(Part of a data file)
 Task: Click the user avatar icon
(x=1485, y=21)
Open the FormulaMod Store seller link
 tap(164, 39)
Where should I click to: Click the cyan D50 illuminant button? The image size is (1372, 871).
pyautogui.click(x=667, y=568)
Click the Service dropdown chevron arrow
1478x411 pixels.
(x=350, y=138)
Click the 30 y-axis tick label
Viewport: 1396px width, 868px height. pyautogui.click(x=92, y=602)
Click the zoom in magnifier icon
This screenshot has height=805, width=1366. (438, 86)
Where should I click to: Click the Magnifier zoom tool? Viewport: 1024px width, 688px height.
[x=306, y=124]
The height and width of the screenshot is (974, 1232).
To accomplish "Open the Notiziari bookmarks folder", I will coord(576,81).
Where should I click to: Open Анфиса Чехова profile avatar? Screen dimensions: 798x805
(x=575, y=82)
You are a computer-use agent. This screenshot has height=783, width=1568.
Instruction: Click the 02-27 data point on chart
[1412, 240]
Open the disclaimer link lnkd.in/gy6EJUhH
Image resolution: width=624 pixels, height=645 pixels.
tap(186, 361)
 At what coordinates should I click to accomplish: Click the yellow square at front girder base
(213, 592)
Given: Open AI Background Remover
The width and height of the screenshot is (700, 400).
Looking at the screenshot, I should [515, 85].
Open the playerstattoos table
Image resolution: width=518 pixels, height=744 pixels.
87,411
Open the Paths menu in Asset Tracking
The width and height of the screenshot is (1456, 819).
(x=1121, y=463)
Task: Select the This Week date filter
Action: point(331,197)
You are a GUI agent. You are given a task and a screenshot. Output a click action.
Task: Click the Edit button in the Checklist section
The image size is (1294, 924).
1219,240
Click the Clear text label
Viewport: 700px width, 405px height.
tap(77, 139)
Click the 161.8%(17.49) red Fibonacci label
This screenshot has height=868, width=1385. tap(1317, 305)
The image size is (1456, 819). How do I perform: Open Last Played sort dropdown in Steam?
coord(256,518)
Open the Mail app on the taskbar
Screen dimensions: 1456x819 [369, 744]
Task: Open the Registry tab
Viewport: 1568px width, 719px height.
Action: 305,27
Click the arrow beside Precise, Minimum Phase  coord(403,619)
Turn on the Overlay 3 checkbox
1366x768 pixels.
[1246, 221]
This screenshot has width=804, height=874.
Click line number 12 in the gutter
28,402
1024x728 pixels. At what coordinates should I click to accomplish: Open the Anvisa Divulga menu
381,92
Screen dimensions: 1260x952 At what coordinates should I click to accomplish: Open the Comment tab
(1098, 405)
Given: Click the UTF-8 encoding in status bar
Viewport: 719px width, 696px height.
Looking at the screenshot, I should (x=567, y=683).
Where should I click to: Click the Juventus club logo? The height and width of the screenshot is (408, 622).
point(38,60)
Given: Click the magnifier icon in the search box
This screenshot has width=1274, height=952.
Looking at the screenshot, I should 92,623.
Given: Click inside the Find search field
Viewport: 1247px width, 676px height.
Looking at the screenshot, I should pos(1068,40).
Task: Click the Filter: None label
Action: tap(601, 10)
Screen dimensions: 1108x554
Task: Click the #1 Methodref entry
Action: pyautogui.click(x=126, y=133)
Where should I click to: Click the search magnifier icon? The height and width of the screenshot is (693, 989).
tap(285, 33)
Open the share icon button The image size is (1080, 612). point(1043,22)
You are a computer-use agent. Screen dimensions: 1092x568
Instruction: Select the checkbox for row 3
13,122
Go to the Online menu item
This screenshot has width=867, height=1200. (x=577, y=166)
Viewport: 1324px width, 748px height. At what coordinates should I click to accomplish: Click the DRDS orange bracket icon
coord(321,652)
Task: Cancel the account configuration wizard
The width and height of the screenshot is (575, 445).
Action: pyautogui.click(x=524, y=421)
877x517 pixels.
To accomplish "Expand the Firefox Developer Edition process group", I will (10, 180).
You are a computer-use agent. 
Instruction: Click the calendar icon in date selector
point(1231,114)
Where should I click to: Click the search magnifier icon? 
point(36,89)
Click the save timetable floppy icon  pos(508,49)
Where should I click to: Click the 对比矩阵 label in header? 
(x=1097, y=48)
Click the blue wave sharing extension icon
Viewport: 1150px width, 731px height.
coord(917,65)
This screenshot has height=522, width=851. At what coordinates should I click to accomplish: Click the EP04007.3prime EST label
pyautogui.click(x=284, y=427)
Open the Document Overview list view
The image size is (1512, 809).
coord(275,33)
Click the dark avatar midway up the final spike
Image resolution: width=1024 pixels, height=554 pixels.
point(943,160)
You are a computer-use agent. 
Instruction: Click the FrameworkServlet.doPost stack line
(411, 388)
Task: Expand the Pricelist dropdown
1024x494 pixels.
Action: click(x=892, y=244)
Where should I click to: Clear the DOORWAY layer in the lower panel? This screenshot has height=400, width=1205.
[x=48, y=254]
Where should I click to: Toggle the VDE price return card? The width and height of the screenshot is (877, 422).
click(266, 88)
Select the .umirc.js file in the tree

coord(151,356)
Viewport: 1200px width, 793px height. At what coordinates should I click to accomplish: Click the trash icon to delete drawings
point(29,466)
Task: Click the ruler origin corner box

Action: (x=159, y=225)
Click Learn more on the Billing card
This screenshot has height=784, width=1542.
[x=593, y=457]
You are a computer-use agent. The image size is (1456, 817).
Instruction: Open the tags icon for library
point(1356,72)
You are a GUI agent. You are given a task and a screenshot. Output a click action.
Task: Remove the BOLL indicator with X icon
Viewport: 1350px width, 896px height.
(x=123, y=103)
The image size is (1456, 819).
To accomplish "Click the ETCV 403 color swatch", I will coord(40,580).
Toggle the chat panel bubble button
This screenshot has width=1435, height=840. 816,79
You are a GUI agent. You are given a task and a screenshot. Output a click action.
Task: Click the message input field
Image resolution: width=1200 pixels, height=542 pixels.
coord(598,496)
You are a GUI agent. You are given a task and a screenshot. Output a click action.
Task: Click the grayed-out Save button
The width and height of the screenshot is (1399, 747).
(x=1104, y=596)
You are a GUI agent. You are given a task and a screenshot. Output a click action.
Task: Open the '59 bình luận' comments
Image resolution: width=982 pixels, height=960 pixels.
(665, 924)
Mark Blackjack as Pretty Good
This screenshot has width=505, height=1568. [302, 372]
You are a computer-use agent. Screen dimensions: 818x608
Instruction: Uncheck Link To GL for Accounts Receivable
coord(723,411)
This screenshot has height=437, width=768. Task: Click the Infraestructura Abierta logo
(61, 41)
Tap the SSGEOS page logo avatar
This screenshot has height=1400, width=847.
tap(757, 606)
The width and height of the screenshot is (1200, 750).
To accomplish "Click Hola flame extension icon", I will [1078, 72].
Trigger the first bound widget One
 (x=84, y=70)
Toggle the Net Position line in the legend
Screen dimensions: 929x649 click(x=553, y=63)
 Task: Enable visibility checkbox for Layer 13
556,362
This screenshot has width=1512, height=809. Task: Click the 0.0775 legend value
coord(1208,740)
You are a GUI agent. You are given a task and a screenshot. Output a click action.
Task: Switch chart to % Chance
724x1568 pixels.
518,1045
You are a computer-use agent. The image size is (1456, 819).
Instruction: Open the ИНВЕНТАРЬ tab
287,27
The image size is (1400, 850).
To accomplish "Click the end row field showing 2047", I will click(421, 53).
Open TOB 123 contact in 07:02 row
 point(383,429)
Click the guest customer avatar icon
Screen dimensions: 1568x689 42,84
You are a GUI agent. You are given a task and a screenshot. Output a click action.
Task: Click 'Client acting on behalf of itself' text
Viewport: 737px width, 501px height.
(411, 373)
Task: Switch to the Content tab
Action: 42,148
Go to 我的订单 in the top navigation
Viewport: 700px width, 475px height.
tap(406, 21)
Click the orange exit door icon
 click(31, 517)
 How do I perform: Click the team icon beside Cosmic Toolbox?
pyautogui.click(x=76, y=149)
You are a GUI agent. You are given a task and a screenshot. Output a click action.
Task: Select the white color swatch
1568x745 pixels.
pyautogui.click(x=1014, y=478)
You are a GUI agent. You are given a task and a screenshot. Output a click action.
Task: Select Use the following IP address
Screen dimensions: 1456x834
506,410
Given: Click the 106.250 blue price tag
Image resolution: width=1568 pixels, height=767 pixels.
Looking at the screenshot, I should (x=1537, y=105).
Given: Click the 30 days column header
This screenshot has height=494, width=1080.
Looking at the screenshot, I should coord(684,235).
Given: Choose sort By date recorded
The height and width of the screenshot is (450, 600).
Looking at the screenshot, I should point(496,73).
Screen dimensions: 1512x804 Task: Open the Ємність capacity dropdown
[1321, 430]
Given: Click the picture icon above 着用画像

**TASK BRIEF**
Switch "seller" to "vendor" in the entries from the line with "Open the FormulaMod Store seller link" up to and including the line with "Viewport: 1396px width, 868px", and give those lines again with nothing else changed.

**FINAL ANSWER**
Open the FormulaMod Store vendor link
 tap(164, 39)
Where should I click to: Click the cyan D50 illuminant button? The image size is (1372, 871).
pyautogui.click(x=667, y=568)
Click the Service dropdown chevron arrow
1478x411 pixels.
(x=350, y=138)
Click the 30 y-axis tick label
Viewport: 1396px width, 868px height. pyautogui.click(x=92, y=602)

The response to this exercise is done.